One of the pressures on carmakers today is for them to make their vehicles ever safer. Having deployed seatbelts, crumple zones and fuel tanks that can survive head-on impacts without springing a leak, the attention is shifting to how the car behaves before it smashes into something solid.

As there is not that much more that can be done with the driver - although global accident statistics do a good job of reinforcing the value of a comprehensive driving test - attention is naturally falling on the role that advanced electronics and software can play. But this is something that concerns automotive-safety engineers such as Roger Rivett of Jaguar Land-Rover who spoke at last week's Safety Critical Systems Symposium in Bristol.

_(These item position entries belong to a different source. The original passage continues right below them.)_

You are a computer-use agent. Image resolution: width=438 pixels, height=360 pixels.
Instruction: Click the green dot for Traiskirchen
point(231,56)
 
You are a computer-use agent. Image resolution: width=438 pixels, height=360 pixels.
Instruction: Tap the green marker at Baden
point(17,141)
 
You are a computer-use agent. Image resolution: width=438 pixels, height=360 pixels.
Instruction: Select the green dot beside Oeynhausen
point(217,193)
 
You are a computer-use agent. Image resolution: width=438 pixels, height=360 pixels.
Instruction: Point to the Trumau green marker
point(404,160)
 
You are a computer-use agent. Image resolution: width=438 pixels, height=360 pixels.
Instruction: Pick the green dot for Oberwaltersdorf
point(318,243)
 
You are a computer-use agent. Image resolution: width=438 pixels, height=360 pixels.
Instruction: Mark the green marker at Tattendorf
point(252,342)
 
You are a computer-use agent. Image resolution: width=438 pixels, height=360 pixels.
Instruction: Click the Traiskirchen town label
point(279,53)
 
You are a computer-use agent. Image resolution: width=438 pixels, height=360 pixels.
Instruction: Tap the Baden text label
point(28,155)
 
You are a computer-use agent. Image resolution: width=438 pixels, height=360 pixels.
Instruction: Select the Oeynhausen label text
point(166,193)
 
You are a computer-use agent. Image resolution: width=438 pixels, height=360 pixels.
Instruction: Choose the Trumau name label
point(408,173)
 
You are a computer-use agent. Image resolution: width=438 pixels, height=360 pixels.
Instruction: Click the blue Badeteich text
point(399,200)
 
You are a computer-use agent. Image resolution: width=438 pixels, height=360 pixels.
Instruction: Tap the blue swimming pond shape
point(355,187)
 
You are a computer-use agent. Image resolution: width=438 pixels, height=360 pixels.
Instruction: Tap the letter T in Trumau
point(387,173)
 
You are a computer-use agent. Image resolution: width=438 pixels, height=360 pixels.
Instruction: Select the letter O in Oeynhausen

Far from being the weak link in the chain, the human driver does a pretty good job of not crashing and probably a lot better than a computer left to its own devices. He noted that, despite leaving people in control of cars at high speed, motorways see comparatively few incidents.

"When it comes to autonomous vehicles, personally, I'm not keen on them. Resilient systems tend to have people in the loop," said Rivett. "People say the problem with the car is the nut behind the wheel. But when I drove here, there were patches of fog while we were inches from each other. Nothing was happening, however. Yet no-one was anybody special."

In his talk on safety culture, Allan Bain of the MoD made the point that serious accidents have a single cause, even though this is what often people believe is the case. Very often, a combination of factors have come together in an inopportune way that cause the cascade of events to lead to disaster instead of a nerve-wracking but otherwise benign near miss.

If you look at the accident reports for aviation disasters, it's often the pilots who are left when their electronics fail at a critical point -  and who fatefully make the wrong decision. In those cases that don't warrant an air accident report, the pilots typically use their experience to make what turn out to be the right choices in the face of a failure in the automatic systems.

"The question is:" Rivett asked. "Does technology makes the world a safer place? Technology works best when we use it to extend our capabilities. It works less well when we constrain them."

A self-driving car may sound attractive but, in reality, one that helps us drive better is probably the more likely and favourable choice.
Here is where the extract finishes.